Posted on May 13, 2013 at 11:51 pm
I was on Dialysis in 2008 several different places and I have Tachycardia now
Posted on May 16, 2013 at 10:07 pm
My husband who is a CHF and Stroke patient goes to Dialysis Fresenius Center in Flemington,NJ. On Aug. 8th 2013 I received a call from his transportation company telling me they couldnt bring him home because he had soiled himself during treatment. I called the centered to find out what happened and why didnt they call me they said it wasnt a dialysis issue* he was coming off the machine hes your patient) and he was fine and said transportation was going to call you. When I picked him up he was sitting outside still in his soiled pants with soil all over him they never cleaned him up or offer him a gown or scrubs to change into. They were more upset that they had to clean everything.
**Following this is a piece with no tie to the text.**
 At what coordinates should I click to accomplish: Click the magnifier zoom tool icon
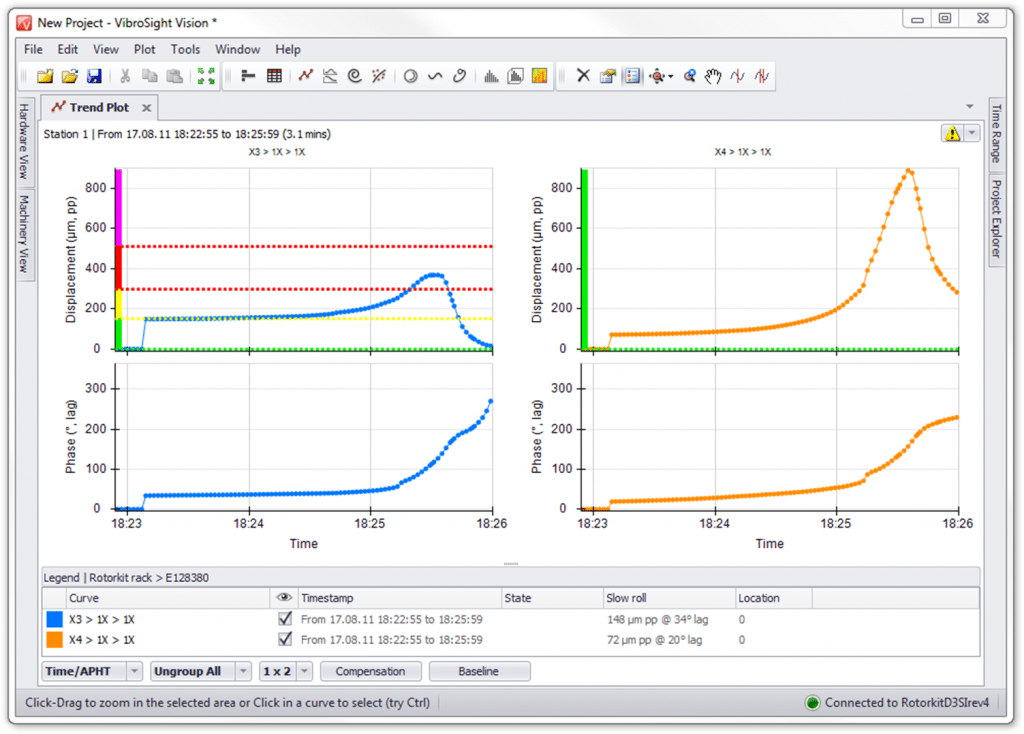click(x=689, y=76)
I did file a cpmplaint with the state that day. This is a pure case of neglect towards a patient under their care.
Posted on August 9, 2013 at 8:28 am
I have been taking dialysis at Fresenius for over A year. I have no problems with my treatment.I have never heard of Granuflo,or Natural light.Is this a prescription that certan people use or is it part of my treatment?
Posted on September 29, 2013 at 3:24 pm
When did this problem begin? My dad suffered a heart attack during his treatment and died in 2001 He was a patient at one of the Fresenius clinics south side Chicago. It would happen that I was employed by Fresenius as a lpn and did witness several patients experience the same kind of symptoms and be transferred to a hospital.
Posted on January 1, 2014 at 10:10 pm
Sorry to hear that, my mother too passed away jan 29 2012, received dialysis jan 27 – this is a shame
Posted on January 30, 2015 at 6:04 pm
My husband passed in 2011 after completing his overnite dialysis treatment at home. He appeared fine and walked into our living room and had a major heart attack and died. We were dealing with Frecenius Clinic in Las Vegas and had been on home dialysis with myself as his caregiver for a few weeks and according the his doctors his clearances were good and his numbers within the range they wanted. No one ever mentioned to me the potential risk he was exposed to with this treatment and the fluids you mention in your article, nor would even attempt to tell me why he suddenly died without any warning or symptoms allowing me to call for help. My interest in this is simply to perhaps help in the future for someone who is lead to believe all is well with their loved one’s dialysis when in reality they were at great risk.
Posted on June 5, 2015 at 7:27 pm
My mom passed away within 48 hours after receiving Dialysis of cardiac arrest. She had been get dialyzed since 2003 never missing a day of treatment. So was she receiving granuflo the entire time? because from day one she was never herself.